2. “How can we reliably segment our claims?”  Ah…Read on…

Well, it’s all in the data, we have to collect a wider group of information about the claimant. We must try to understand what else is going on in their lives that will influence their return to work, beyond the medical diagnosis, such as:

  • Do they have depression or anxiety (as well as the primary diagnosis)?
  • Are there any workplace issues that could further delay a return to work when the time comes?
  • What’s going on in their domestic life, that will cause further complications?
  • What about their finances?
  • What about their motivation, their will and drive to over-power obstacles?

If this information is ‘self-reported’, and provided in a structured electronic format, no extra effort is required from the case managers. This will give us a wider view of the claimant’s situation. Then the questionnaires can be scored on a consistent repeatable scale to determine the complexity or risk profile for that claim.

Low risk claims should get put on a fast path, and an expedited workflow, not touched by a case manager. This is like an advanced-pay-and-close process, but it is not done by a case manager, it’s done by the data!

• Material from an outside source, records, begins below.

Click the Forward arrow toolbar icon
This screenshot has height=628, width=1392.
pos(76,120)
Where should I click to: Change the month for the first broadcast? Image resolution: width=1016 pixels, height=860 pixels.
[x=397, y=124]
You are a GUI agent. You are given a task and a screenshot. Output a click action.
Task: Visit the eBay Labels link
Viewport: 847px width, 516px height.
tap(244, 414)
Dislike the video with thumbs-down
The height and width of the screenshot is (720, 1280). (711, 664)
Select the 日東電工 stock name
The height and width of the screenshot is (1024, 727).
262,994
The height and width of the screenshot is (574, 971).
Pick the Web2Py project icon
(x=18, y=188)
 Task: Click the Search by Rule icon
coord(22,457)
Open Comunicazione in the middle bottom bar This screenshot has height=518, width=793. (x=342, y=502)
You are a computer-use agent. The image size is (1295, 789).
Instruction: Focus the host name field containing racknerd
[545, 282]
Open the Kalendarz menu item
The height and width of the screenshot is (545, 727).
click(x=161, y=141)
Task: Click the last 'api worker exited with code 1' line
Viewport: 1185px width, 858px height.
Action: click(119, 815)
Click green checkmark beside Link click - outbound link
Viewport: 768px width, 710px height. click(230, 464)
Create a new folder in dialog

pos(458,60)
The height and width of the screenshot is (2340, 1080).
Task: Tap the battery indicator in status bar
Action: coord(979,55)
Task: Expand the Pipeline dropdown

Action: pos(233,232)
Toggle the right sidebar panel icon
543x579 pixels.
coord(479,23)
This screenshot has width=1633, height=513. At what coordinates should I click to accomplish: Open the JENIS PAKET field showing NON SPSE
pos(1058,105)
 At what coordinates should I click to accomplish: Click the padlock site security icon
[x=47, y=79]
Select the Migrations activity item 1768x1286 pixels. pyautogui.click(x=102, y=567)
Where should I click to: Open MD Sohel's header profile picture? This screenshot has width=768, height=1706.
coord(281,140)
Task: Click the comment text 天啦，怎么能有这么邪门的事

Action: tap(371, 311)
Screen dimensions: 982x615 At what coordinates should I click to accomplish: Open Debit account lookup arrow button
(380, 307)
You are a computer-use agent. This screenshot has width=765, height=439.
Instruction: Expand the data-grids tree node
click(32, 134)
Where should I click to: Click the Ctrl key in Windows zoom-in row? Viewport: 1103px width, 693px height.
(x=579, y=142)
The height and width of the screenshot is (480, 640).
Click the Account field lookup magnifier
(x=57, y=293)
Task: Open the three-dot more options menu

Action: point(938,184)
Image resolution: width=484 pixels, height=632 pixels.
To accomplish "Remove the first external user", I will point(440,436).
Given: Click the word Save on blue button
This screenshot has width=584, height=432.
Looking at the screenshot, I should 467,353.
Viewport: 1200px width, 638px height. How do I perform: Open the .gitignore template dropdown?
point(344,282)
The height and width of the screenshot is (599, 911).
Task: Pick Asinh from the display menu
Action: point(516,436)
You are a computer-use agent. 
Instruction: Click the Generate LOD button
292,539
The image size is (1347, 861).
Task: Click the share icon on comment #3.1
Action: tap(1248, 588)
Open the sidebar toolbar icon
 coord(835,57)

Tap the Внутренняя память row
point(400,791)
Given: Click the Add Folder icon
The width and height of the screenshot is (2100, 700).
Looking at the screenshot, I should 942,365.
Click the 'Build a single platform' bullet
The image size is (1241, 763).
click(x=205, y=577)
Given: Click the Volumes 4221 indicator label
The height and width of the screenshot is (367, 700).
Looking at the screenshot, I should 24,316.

These claims need to be handled in a ‘no-touch’ process.

One of our clients passionately believes “If your case managers are touching every claim, then you have too many case managers!” Save your case managers for the complex claims and manage those claims carefully, not missing any follow-ups.

So to increase the productivity of our case managers, we must get the data to drive the claims process.
To do this, we need to collect better data!